Under this line are the records; repeat exactly the lines starting at the one containing "Where should I" and ending at the one containing "You are a GUI", omitting pictures.

Collection entries:

----

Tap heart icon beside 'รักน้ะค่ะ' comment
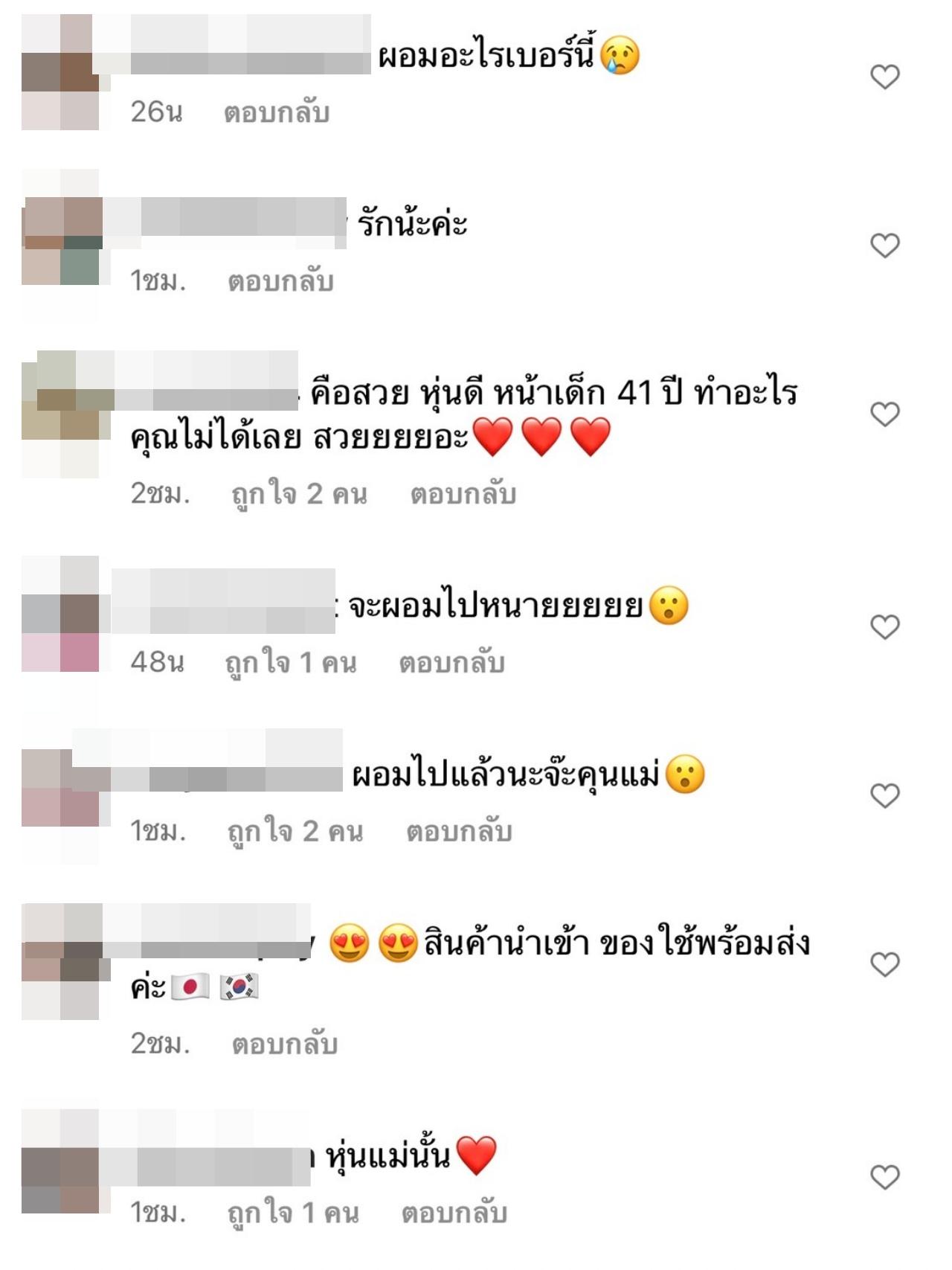 885,246
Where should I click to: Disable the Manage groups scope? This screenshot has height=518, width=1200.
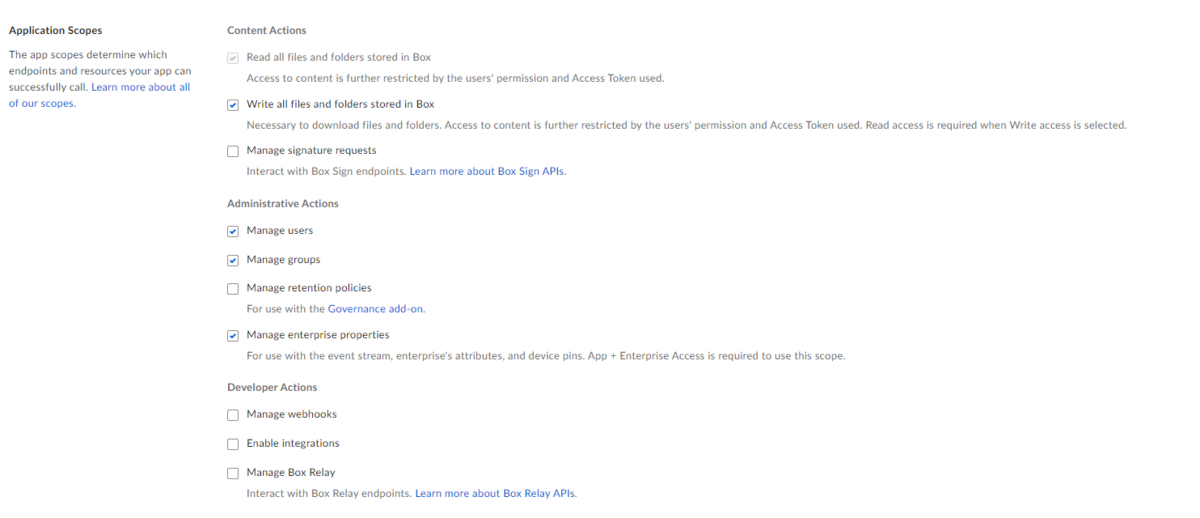point(233,260)
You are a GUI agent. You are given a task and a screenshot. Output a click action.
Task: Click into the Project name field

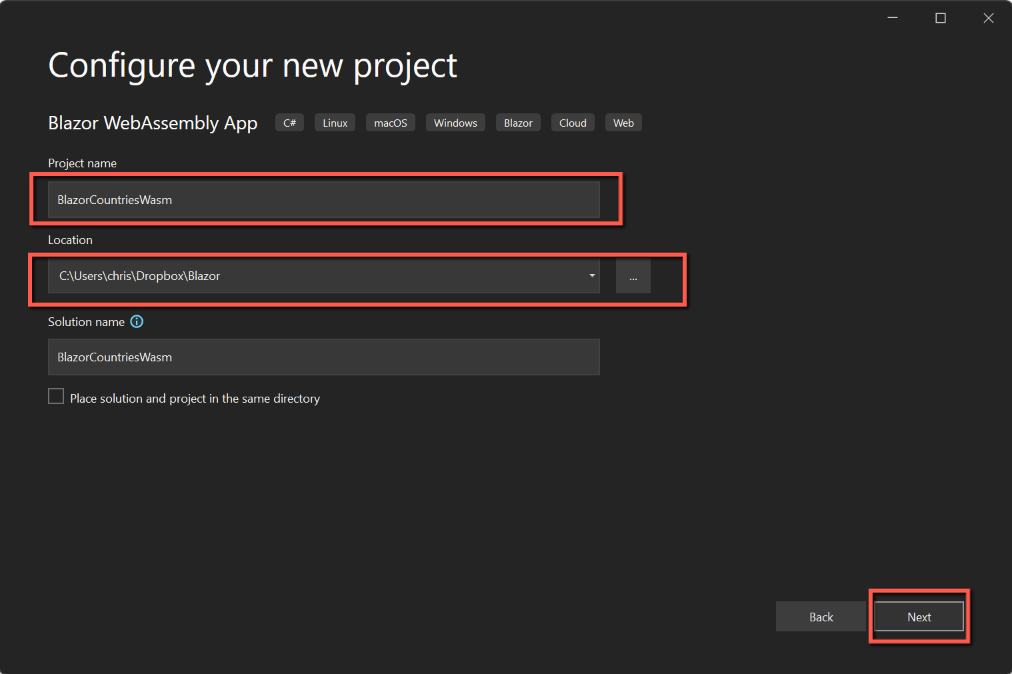point(323,200)
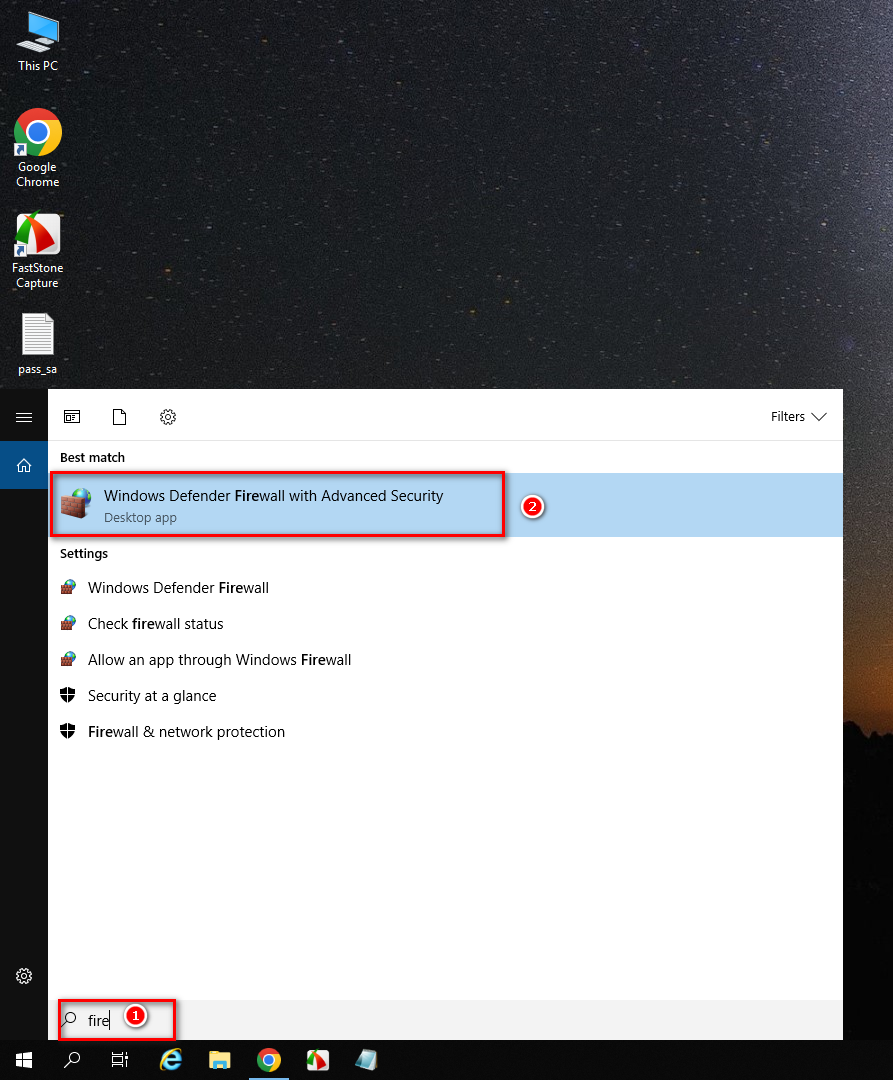This screenshot has width=893, height=1080.
Task: Open File Explorer from the taskbar
Action: [219, 1060]
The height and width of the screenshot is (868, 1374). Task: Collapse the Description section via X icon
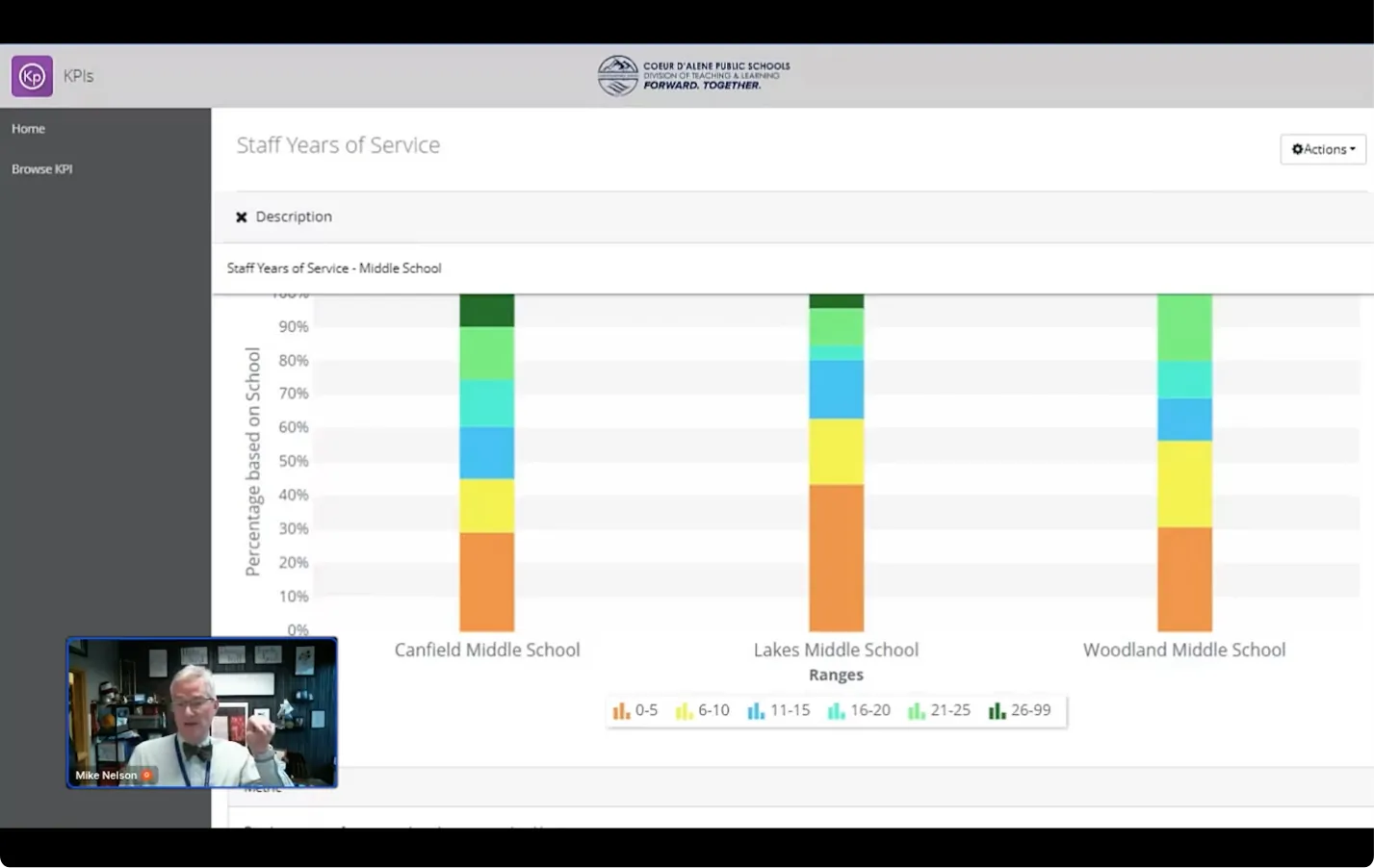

----

## Exercise response
Where should I click to: Disable the Manage groups scope? This screenshot has height=518, width=1200.
point(233,260)
You are a GUI agent. You are given a task and a screenshot. Output a click action.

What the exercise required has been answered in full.